I have been doing a lot of painting. My favorite paint is acrylic and I do my best work with it. I went on a photo jaunt, taking pictures for future paintings (and enjoyed a pretty day in the process).
At my age, 63, I still think I should be challenging myself by doing things that are different. Maybe I read too much on the internet about not keeping yourself boxed in, or getting outside your comfort zone.
Personally, I feel like I have made it through enough that I should be able to enjoy my comfort zone. I find that I sometimes do things others want me to do... when I really dont want to do them. I sometimes decide that I need to do things differently because other people do things differently. It's like I dont feel worthy of my own comfort zone. Well, guess what...that is going to stop. I'd like to say it will stop immediately, but a life long habit is not that easy to break. There is no reason to list the things that I'm going to change, but suffice it to say, I'm making changes. For me.
As I mentioned earlier, I've been doing a lot of art recently. If you are my FB friend I'm sure you have seen them, but for my blogger buddies, I'll post them here.
This was an original, based on my love of the Blue Ridge Mountains and loving to see them every day when I go outside...
This one is hayrolls on the back of a flat bed truck. Reference photo was taken by me on the way home from California...
One of the reasons I wasn't happy with it is that I used some texture gel, trying to step outside my little box a bit. Oh, it looks good and I'm quite happy with the end result...except, I now realize that I do not like texture, especially in a painting. I could go on and on about this, but I choose not to. I simply do not like textures. I don't like frosted glass and I dont like fuzzy yarn and I don't like things that are bumpy or things with holes in them. Those kind of thing freak me the hell out. Sometimes things with holes in them make me want to throw up. Seriously. I know where this comes from and choose not to share it here, but it is a real thing.

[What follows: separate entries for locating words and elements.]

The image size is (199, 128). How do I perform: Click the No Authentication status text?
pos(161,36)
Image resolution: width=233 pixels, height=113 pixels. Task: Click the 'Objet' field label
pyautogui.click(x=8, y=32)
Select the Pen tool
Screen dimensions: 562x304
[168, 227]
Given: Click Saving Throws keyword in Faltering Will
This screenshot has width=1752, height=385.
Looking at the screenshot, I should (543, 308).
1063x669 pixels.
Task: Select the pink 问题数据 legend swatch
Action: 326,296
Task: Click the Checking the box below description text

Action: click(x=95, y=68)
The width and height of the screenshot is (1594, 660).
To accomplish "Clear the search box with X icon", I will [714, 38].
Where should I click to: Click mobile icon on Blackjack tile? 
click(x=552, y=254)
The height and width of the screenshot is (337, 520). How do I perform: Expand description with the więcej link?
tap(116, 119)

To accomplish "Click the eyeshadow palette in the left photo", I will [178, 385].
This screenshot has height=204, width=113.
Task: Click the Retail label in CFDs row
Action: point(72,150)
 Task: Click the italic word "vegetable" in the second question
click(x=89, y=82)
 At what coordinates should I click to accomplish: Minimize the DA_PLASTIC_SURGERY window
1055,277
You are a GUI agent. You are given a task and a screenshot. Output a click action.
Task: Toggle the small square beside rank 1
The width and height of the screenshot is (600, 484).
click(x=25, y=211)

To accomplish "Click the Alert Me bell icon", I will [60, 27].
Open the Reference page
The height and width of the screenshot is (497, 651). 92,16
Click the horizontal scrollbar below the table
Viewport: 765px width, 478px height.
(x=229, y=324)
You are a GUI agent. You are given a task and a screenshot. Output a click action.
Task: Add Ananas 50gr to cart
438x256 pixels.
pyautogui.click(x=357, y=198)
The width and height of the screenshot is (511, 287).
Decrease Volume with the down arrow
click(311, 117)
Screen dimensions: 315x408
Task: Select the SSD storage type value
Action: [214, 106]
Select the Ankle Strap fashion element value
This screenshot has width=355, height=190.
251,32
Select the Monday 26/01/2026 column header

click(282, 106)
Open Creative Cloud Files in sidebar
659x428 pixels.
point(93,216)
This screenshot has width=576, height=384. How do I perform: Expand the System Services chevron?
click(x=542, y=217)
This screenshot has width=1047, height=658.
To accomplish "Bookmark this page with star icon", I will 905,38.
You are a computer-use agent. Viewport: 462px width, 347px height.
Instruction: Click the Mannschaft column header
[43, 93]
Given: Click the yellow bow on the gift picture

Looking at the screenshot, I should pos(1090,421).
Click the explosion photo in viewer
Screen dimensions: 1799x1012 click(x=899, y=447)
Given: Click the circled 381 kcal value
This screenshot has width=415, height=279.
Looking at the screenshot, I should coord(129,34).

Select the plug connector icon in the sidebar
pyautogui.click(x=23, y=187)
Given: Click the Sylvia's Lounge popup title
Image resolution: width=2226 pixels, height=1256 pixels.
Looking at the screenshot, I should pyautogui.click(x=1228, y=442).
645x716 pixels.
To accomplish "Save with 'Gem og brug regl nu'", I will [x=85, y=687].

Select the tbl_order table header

All this being said, I knew when I watched a video of an artist finger painting (with vinyl gloves on) that I wouldn't like to do it, but I said to myself...don't be so silly, it looks like fun. try it.
Well, I did try it and I was so uncomfortable, that I know now, it's not just in my imagination, it's a real thing, I don't like to touch certain things and heavy body, buttery paints are right up there at the top of the list. I love the impressionist style of painting, but never, ever again, will I do it without a brush, in oil paint, anyway. This sounds weird, but oil paint is so soft and doesn't dry quickly like acrylic paint does, that for some reason I feel like I'm going to drown when I use it. It's like I'm making myself step into quicksand. Or it's like someone is threatening to stuff a huge white marshmallow down my throat. I have painted with oils before, using the glaze method where you paint with a brush and use solvent to thin the paint to almost a liquid. No problem, I liked that just fine. There is just something about the puffiness of soft paint that chokes me. I know it's weird, but I was so tense and uncomfortable that I finally quit the painting and decided to just accept that I have this personality quirk, or whatever the hell it is. Painting is supposed to be fun, and I'll be damned if I'm going to make my own self uncomfortable. So there, now you know.
Anyway, this is where I stopped...
I know it needs more work, but I can't deal with it now. Maybe later when it has dried, I can go in and touch it up with acrylic paint that I'm more comfortable with. Seriously, have you ever heard of such a thing. I'm an odd freaking duck.
Oh, and by the way, I'm not looking for advice or seeking solutions to this anomaly, and frankly if you offer either, I'll harumph and walk away with my nose in the air.
So that's what's happening here on Planet Keene. I'm looking forward to fall and winter, and all that goes with it.
Remember to enjoy life and if you're happy in your comfort zone, screw anyone who insists you leave it.